Jusque-là, seule la première partie du programme, que le roi Constantin et son gouvernement s’étaient tracé, avait été réalisée : aucun officier ou soldat étranger ne foulait plus le sol d’Athènes. Les officiers français eux-mêmes, qui exerçaient le contrôle de la police, des postes et des télégraphes avaient été chassés brutalement de la capitale par des soldats portant baïonnette au canon. Restait à anéantir aussi le vénizélisme. C’était là une « petite opération intime » que le gouvernement royal devait, selon l’expression même que M. Lambros employa dans un entretien avec un diplomate, exécuter au plus vite, sans que les étrangers eussent à s’en mêler.

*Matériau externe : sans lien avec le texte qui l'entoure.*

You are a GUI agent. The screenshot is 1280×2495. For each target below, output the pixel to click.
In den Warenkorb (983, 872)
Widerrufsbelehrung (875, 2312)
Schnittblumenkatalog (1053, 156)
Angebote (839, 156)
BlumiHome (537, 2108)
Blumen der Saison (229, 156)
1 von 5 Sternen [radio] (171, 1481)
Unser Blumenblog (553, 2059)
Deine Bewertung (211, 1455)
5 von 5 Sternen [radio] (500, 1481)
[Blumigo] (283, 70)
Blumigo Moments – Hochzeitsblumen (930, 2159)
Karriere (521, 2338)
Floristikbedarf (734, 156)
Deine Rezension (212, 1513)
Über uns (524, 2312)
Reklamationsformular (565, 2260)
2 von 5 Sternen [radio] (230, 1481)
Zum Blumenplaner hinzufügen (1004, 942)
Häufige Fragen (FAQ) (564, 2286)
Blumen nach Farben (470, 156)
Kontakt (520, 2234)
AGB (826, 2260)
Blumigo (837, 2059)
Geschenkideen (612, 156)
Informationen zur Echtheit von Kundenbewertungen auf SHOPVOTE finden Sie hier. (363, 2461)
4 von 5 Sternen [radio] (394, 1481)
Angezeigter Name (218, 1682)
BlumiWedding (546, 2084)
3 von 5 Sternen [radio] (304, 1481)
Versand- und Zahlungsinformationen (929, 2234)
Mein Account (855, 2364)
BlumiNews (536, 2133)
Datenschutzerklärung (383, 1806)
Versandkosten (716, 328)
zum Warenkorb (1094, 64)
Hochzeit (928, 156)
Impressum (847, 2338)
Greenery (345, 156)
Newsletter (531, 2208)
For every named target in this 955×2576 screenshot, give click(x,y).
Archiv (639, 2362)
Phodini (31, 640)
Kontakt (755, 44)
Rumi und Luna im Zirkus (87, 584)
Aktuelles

On commença à accomplir cette tâche dès le 1er décembre. En effet, vers quatre heures de l’après-midi de cette odieuse journée, les fusiliers marins grecs casernes dans la Chambre des députés provoquèrent un violent engagement avec les quatre ou cinq employés qui se trouvaient dans la maison d’en face où sont installés les bureaux du journal vénizéliste la Nea Hellas. Les assaillans employèrent jusqu’à des mitrailleuses. Et plusieurs soldats réussirent enfin à pénétrer dans l’immeuble, ayant à leur tête le substitut du procureur du roi Liviératos.

Vers huit heures du soir, les journaux vénizélistes Patris, Nea Hellas (dont on s’était borné dans l’après-midi à arrêter les quatre ou cinq employés), Presse Libre, Astir et Défense Nationale, qui tous paraissent le matin, recevaient un coup de téléphone du commandant de la place, leur ordonnant de suspendre leur publication. Une heure plus tard, des groupes de soldats, de marins et d’individus portant des armes de l’Etat, mais habillés en civils, se mirent à parcourir les rues d’Athènes en automobiles ou à pied et à terroriser la population en tirant des coups de feu. La ville donna pendant toute la nuit le spectacle de la plus complète anarchie. Le lendemain, 2 décembre, à la première heure, arrivait à Athènes le 35e régiment d’infanterie, qui tenait garnison à Corinthe ; on le transférait dans la capitale pour renforcer les forces militaires et pour contribuer au prompt et facile étouffement de la résistance éventuelle que les vénizélistes pourraient opposer au plan d’anéantissement prémédité par le gouvernement.